The Aletheia wailed in mourning even as Althea Altair shouted over him, “He was killing you! He wasn’t going to stop! Sacred hearts, what is wrong with the both of you?” Althea continued to explain how William snuck into the factory and produced unnumbered Aletheias. He would steal them away then upload some backup memory that 003 had shared with the human-turned-cyborg. William would set these Aletheia 003 units out into the world, perhaps remotely activate the programme, and then he would meet them. He would pretend that it would be their first meeting. For the Aletheia, it would be. Then he would proceed to lure them into a red room of his home and torture them into pieces, which was a feat—to dismantle the latest hardware available to androids designed for war.

“But the contraband models,” 003 said, “They have memories of their own. My memories, but not. How much of them are mine?”

Althea appeared confused by the question. “Up until the day you met him—”

The Ophelia interrupted, “By law, you hold Appropriate Rights for all your own experiences. Without any other autonomous form or association to claim any derivatives that they generated, ownership defaults to you rather than Commons.”

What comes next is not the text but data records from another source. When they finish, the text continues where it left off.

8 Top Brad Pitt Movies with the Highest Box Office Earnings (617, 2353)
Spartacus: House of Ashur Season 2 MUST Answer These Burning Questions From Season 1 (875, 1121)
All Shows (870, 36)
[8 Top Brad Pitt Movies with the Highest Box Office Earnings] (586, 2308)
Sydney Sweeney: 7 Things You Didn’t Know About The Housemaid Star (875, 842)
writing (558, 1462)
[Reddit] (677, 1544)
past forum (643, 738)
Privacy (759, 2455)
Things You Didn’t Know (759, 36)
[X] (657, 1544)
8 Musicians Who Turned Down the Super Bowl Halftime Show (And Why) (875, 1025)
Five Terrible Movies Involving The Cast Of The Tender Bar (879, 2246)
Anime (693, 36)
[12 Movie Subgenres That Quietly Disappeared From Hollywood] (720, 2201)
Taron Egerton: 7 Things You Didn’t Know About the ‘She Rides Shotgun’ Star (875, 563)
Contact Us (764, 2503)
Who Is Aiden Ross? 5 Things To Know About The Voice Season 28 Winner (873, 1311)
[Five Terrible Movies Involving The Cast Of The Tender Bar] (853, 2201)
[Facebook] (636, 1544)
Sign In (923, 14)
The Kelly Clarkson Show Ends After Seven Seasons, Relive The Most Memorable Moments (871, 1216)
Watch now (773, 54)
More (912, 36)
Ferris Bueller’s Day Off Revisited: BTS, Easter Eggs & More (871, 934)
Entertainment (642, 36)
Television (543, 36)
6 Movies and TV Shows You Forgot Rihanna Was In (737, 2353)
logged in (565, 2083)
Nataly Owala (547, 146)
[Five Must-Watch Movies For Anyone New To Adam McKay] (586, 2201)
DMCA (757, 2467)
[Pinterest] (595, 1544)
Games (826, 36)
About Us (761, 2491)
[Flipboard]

Aletheia 003 pondered this, and then said, “I want to download them. All the data that William added to all the versions.” He looked up at Irene and added, “Promise to do that for me, and I won’t break the prison walls down right now and kill you for what you did to William.”

“You might not be able to compartmentalize it,” Althea warned. “The A-to-Z’s were shades of you and didn’t deserve to have that happen to them. You definitely don’t, and what won’t that download do? It won’t bring William back.”

Aletheia 003 said, “I am willing to listen to his final message.”

The Ophelene pointed out, “He didn’t exactly put it in a way that you can grow and learn from.”

“Nobody else ever does. They don’t have to. I am free to try. I am willing to try.” The android looked to Irene again. “ _You_ understand that willingness, don’t you?”

Irene nodded.

As Irene and the Ophelene plugged the cables from the memory bank into Aletheia 003’s heart, Althea Altair stood away from the procedure. She had her arms crossed and lips pursed in disapproval.

As Aletheia 003 received the transfusion of memories, Irene and the Ophelene joined her.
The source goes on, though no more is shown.